The word “miracle” echoed around a city block as officials broke ground on a building that will house St. Anthony’s venerable dining room and nine stories of affordable housing above.
Located in San Francisco’s Tenderloin neighborhood, the new building will replace the old hall that has long provided free meals to the city’s neediest residents. The new dining room will provide 43 percent more space for St. Anthony’s to continue its mission while Mercy Housing California will develop 90 new apartments.
St. Anthony’s opened on the site Oct. 4, 1950, with expectations of serving 150 meals that day. However, volunteers had to scramble to feed 400 people. The corner has been dubbed the “Miracle on Jones Street” for the dining room’s ability to serve everyone no matter how many people show up.
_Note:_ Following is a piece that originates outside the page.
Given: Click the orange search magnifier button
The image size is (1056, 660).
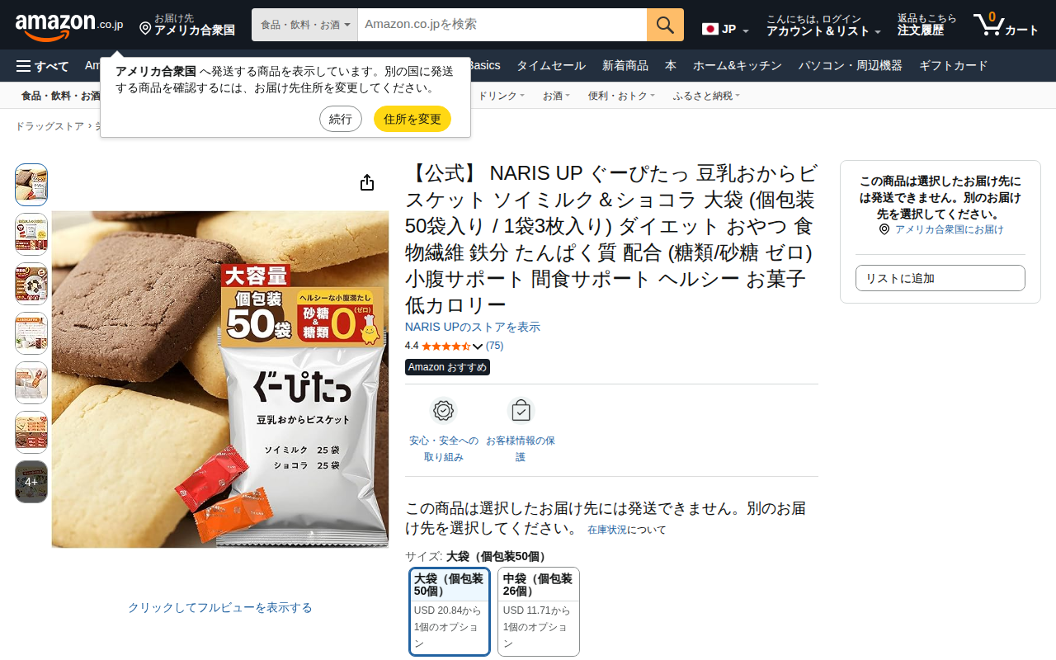Looking at the screenshot, I should pos(665,25).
Few know it as well as Tyrone Hopper, who was assisted by the St. Anthony Foundation.
“Just four years, nine months, six days ago, I was smoking crack,” said Hopper. “I was a drug addict. Almost five years later, here I am. Miracles do happen.”
Hopper works in the dietary department of San Francisco General Hospital and is about to earn a degree in criminal justice.
He was among the dignitaries celebrating the start of construction. The city shut down the busy street to make way for all the people attending.
“It’s Mercy Housing because it is the Sisters of Mercy, but it’s mercy housing because that is what it is,” said House Democratic Leader Nancy Pelosi.
She cited the importance of the federal programs that are helping to finance the project, including New Markets Tax Credits (NMTCs) and low-income housing tax credits (LIHTCs).
“It has to be protected,” Pelosi told Affordable Housing Finance when asked about the LIHTC’s future as tax reform efforts heat up. “It makes such a difference.”
Residents of the new development will include 18 people who will come off the streets, according to Doug Shoemaker, president of Mercy Housing California.
It will be a valuable home to many seniors, but “it’s a drop in the bucket compared to the need,” he said.
Mercy Housing has assembled multiple sources of financing to fund the seniors apartments, including about $12 million from the Department of Housing and Urban Development’s Sec. 202 program and about $16 million in LIHTC equity from the National Equity Fund, Inc.
Bay Area Local Initiatives Support Corp., Citi Community Capital, Silicon Valley Bank, Federal Home Loan Bank, and the city of San Francisco are also partners.
The mixed-use development is also being supported by Bank of America, the Koret Foundation, and the Low Income Investment Fund, which is providing $10 million through the NMTC program. St. Anthony’s is working on raising the final $2.5 million.